If, like me, you are somewhat tentative about seeing a political drama surrounding US politics, then don’t be. Ides of March is an unambiguous, thrilling production that kick-starts the guessing games for Best Picture nominations at next years Academy Awards.
Written, directed and starring George Clooney, this is a film that has his directorial stamp all over it. Since entering the world of directing, Clooney has made some politically thrilling films, and this is one of his finest yet.
He plays the Governor Mike Morris, running for the Democrats, vying for a shot at the presidential election. As he fights to claim Ohio – the candidate has more on his plate than just the campaign, as he has to deal with a series of conflicting and potentially damaging occurrences.
On his campaign team he has the most promising, idealistic staffer in the business, Stephen Meyes (Ryan Gosling), alongside him the experienced Paul Zara (Phillip Seymour Hoffman). The campaign is going well and success seems imminent, but when work experience girl Molly (Evan Rachel Wood) catches the eye of both Mike and Stephen, things begin to get nasty as the internal relationships take a blow – as well as the campaign.
I had feared initially that the film would be a straight up campaign movie, as we follow a typical good versus bad story, with good coming out on top at the end. But fortunately that isn’t the case at all, and instead deviates from the original plot, and focuses much more on the individuals and the relationships between characters.

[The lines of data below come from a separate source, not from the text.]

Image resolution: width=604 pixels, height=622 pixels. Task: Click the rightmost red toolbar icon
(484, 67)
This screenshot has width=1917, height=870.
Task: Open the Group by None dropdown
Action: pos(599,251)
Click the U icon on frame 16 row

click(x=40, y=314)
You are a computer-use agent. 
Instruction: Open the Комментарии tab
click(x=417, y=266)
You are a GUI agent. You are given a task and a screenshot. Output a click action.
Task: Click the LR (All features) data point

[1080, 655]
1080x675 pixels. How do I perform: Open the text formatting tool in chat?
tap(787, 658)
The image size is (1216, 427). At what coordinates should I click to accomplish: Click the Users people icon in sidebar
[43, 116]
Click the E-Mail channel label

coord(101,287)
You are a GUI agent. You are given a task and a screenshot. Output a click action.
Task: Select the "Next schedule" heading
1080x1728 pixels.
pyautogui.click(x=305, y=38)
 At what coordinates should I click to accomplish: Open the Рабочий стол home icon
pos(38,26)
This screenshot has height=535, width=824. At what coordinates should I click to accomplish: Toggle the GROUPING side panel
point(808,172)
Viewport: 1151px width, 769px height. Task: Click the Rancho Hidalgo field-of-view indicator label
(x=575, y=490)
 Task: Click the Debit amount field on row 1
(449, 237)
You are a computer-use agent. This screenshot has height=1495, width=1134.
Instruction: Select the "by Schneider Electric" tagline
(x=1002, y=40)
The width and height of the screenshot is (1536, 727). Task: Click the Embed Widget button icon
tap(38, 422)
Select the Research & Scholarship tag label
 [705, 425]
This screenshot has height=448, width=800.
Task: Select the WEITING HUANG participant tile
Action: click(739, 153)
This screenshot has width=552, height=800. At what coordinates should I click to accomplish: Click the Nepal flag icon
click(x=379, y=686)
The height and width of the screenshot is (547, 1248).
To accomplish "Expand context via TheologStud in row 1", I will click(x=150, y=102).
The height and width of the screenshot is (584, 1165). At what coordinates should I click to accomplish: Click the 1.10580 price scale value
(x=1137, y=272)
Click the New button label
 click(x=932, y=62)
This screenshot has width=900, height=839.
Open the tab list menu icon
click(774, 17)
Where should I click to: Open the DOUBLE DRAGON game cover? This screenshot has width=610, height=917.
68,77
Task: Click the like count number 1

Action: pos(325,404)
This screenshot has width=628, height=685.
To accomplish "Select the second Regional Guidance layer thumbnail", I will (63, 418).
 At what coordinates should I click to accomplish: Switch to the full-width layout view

It’s an intelligent and intellectual piece of filmmaking, not lowering itself to the archetypal Hollywood drama. There is much we don’t see – there are insinuations, and discussions, and various important moments that we aren’t shown, perhaps somewhat of an indictment into the relationship between the political world and the public.
And despite the strong performances across the board, including the ever-impressive Paul Giamatti as Tom Duffy - the opposing candidates campaign manager, Gosling, just as he continuously seems to do at present, steals the show completely. The star, who just seems to be getting better and better with every feature, has an incredible knack of hogging the camera, regardless of who else is in the scene – quite a feat when starring alongside Clooney.
He just exemplifies coolness, with a terrific deliverance of dialogue – so well that surely Tarantino has taken note by now. In fact, Clooney might want to be careful casting Gosling in his films – because this a man ready to take over the helm from the ageing performer, as the coolest male actor in Hollywood.
Complete with a strong soundtrack by pioneering composer Alexandre Desplat, it enhanced the patriotic, political edge, with a marching drumming sound eminent throughout.
It’s yet another master class by Clooney, as this fictional depiction of the political system in the build up to the presidential vote is equipped with scandals, treachery, and indignation. Just like I said - a depiction of the political system.